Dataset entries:
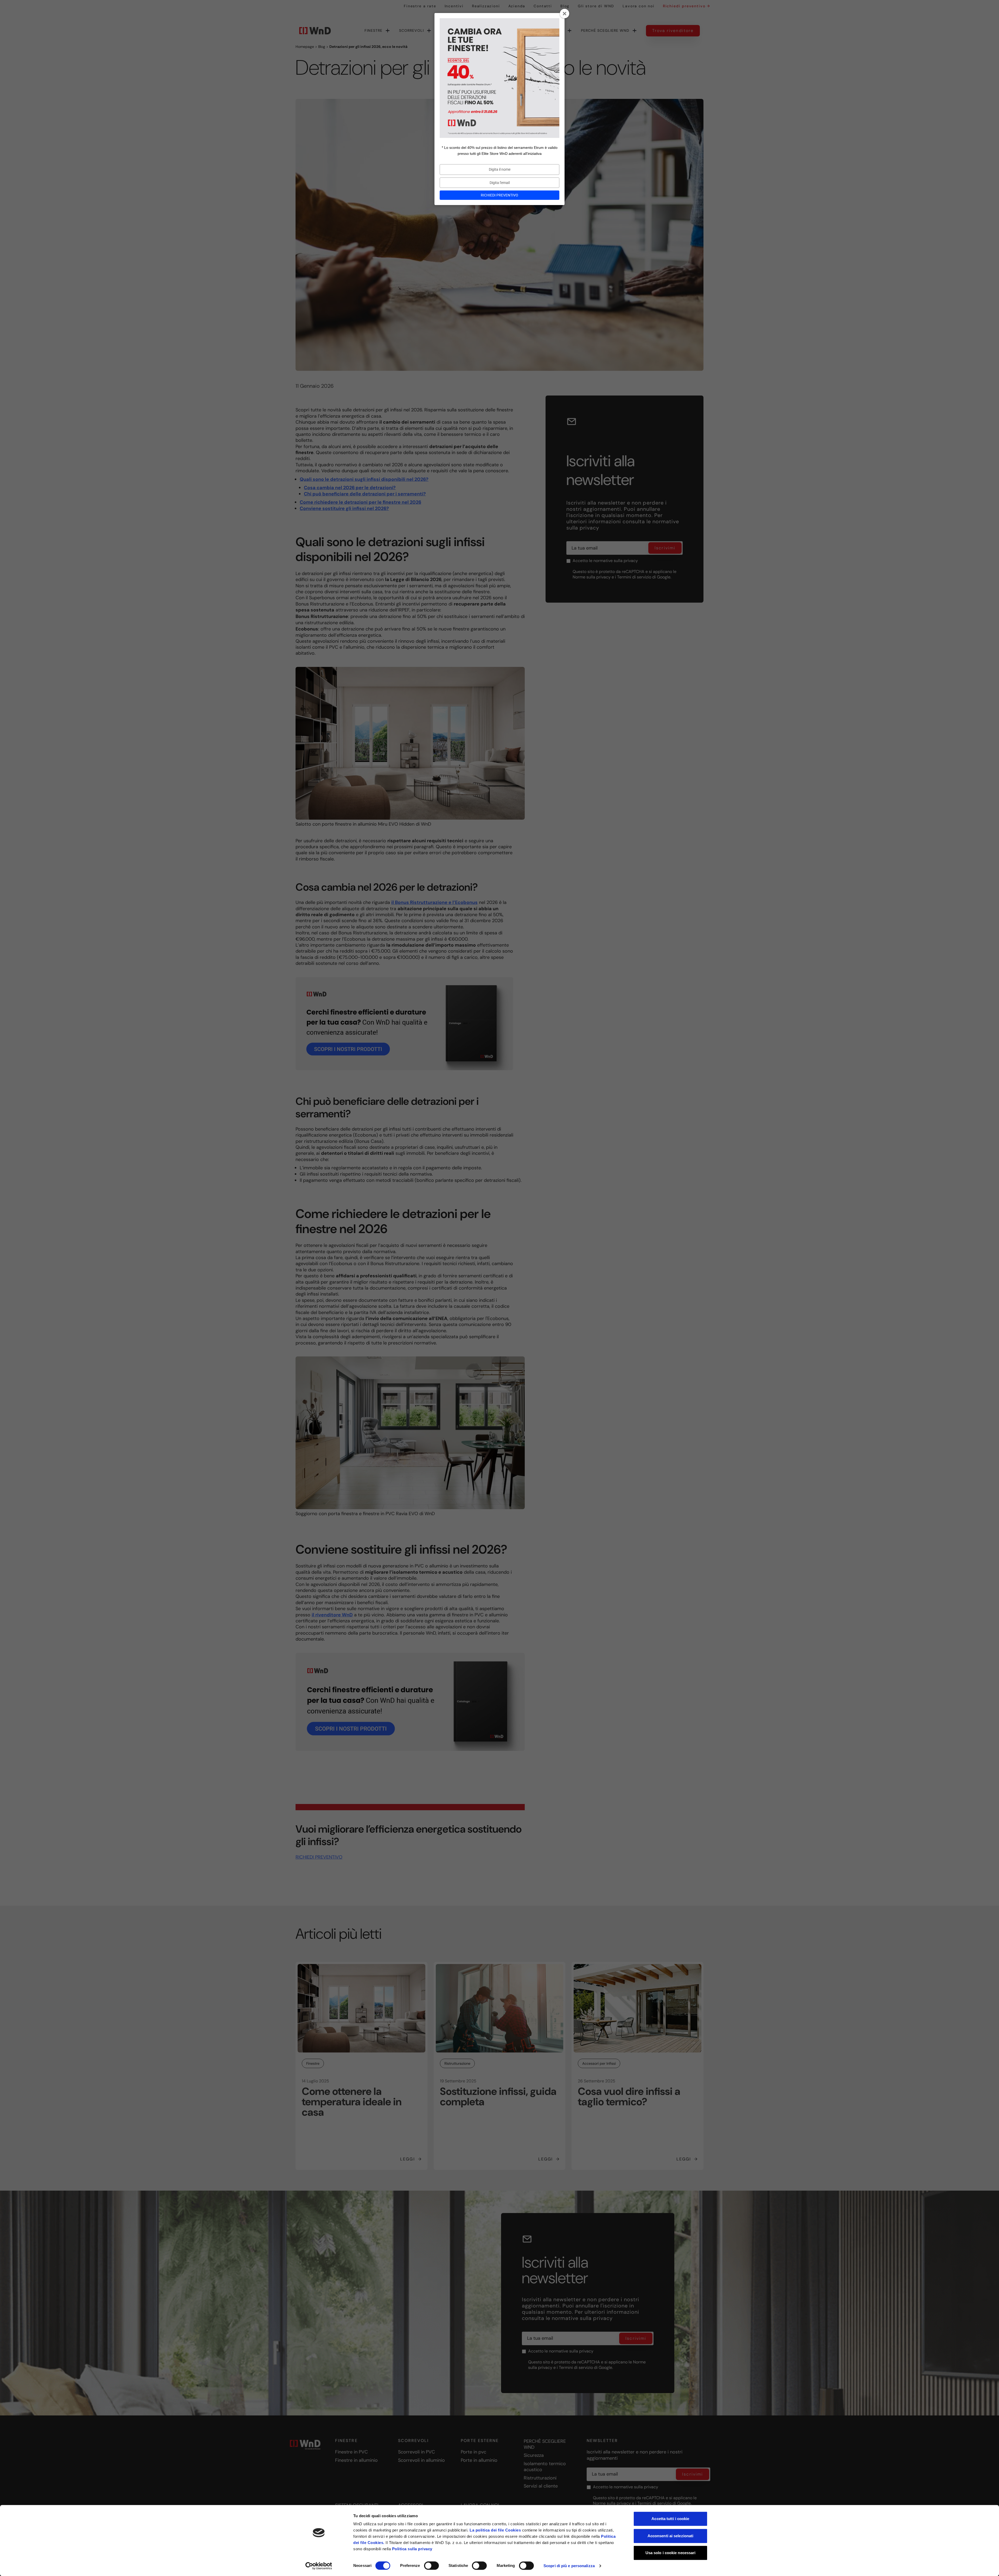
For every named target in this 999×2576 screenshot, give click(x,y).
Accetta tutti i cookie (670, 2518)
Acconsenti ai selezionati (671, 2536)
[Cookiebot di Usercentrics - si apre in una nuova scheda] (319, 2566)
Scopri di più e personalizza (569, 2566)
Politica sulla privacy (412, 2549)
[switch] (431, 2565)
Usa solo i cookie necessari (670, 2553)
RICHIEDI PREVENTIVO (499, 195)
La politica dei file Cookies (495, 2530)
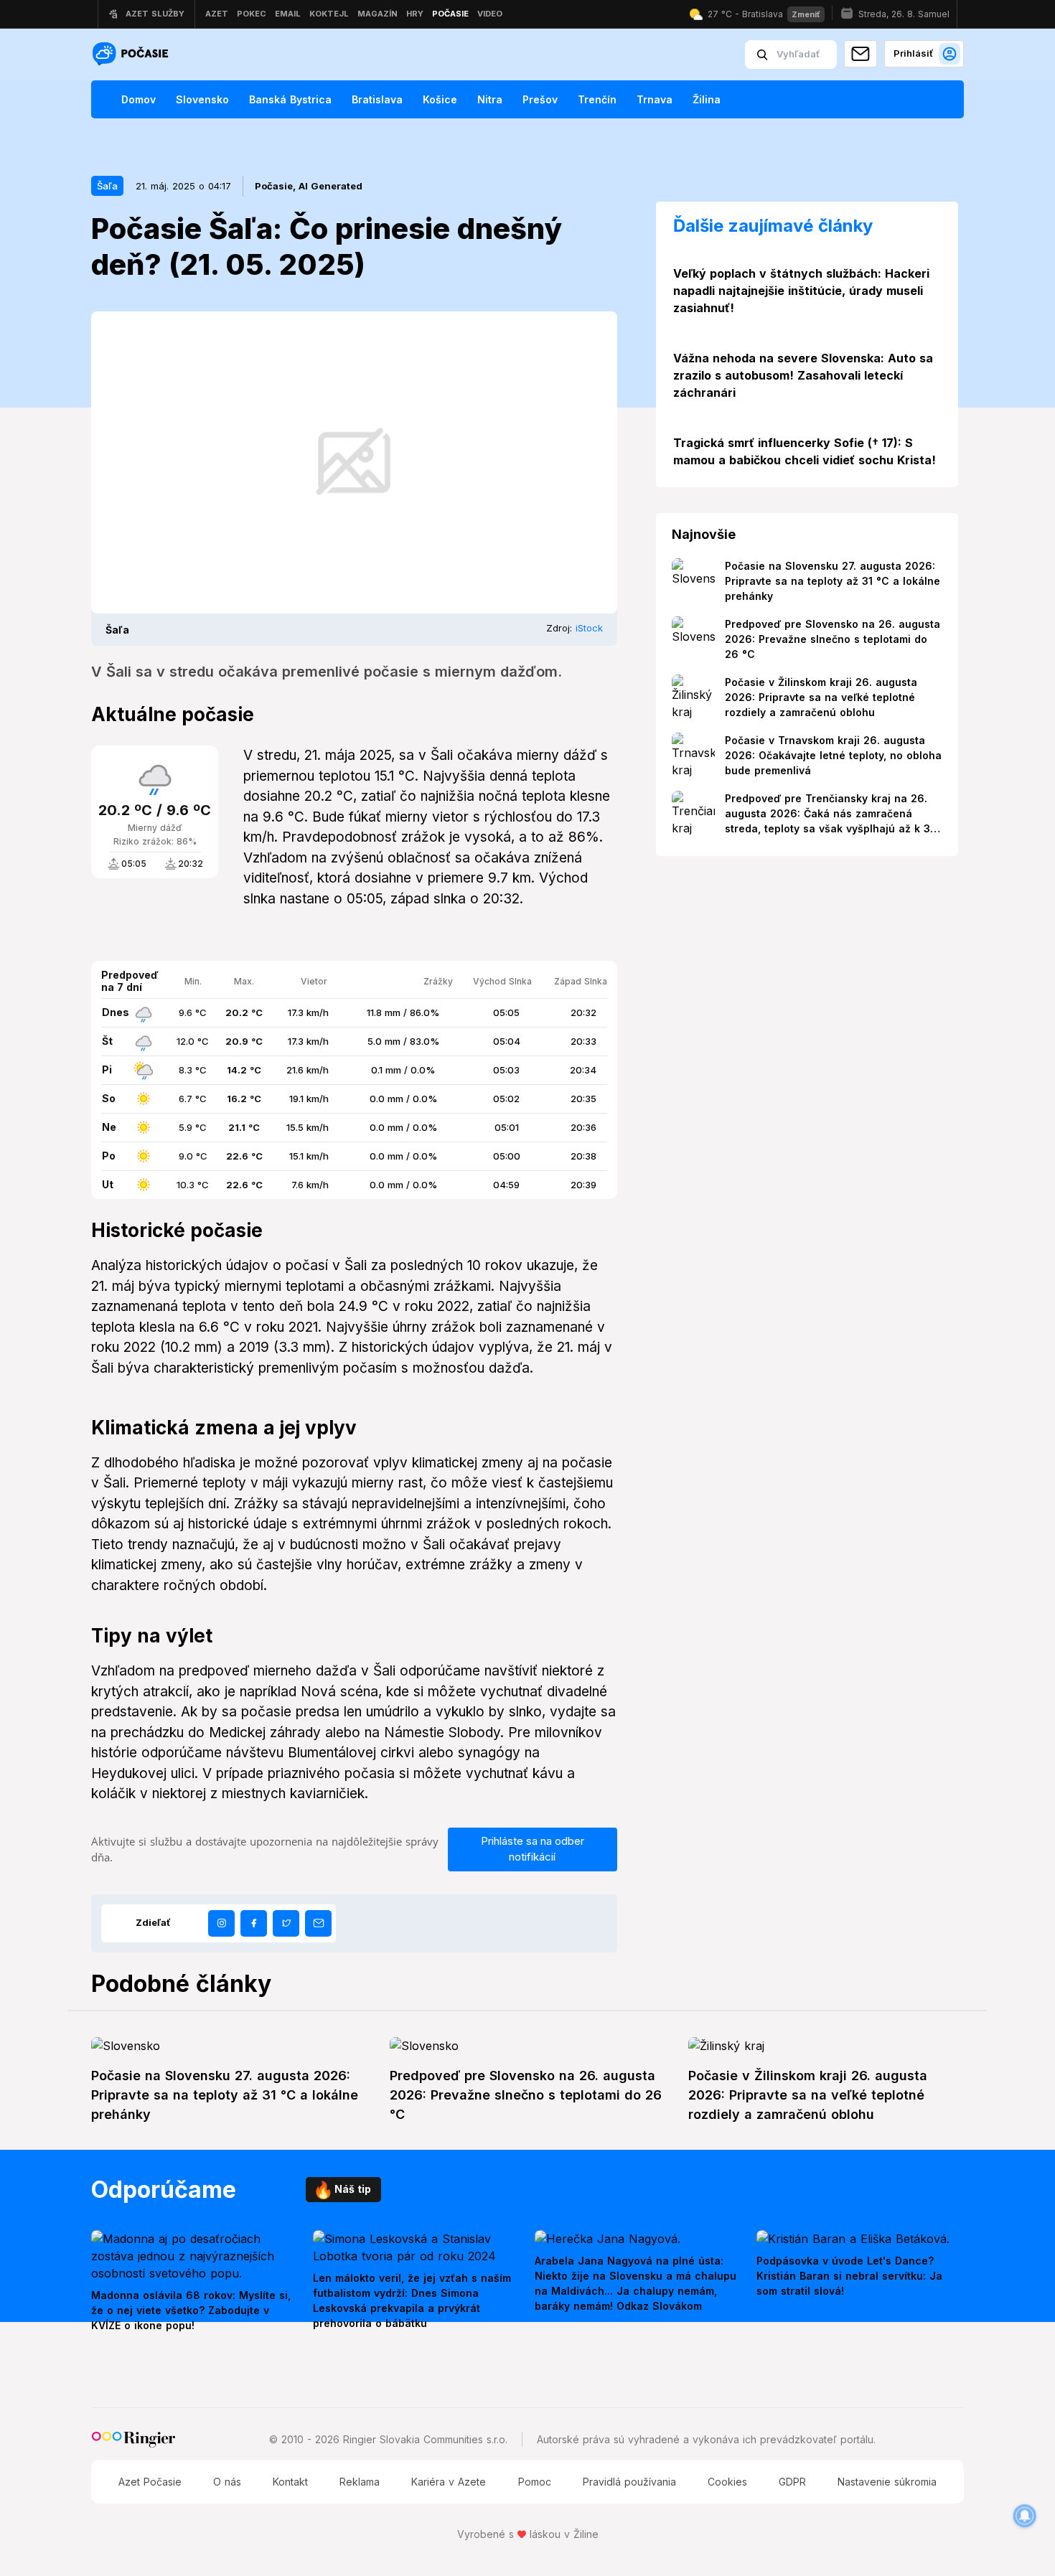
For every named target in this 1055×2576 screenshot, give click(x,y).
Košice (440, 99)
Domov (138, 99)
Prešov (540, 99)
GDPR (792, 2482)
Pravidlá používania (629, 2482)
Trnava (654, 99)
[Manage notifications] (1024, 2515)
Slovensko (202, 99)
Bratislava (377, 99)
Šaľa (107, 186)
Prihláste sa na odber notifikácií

§ Exercise objective: In the entries above, locate every line with the word "click" and copy it.

§ Solution to the problem:
For every named target in this 999×2576 screenshot, give click(x,y).
For every named target in this 1055×2576 screenshot, give click(x,y).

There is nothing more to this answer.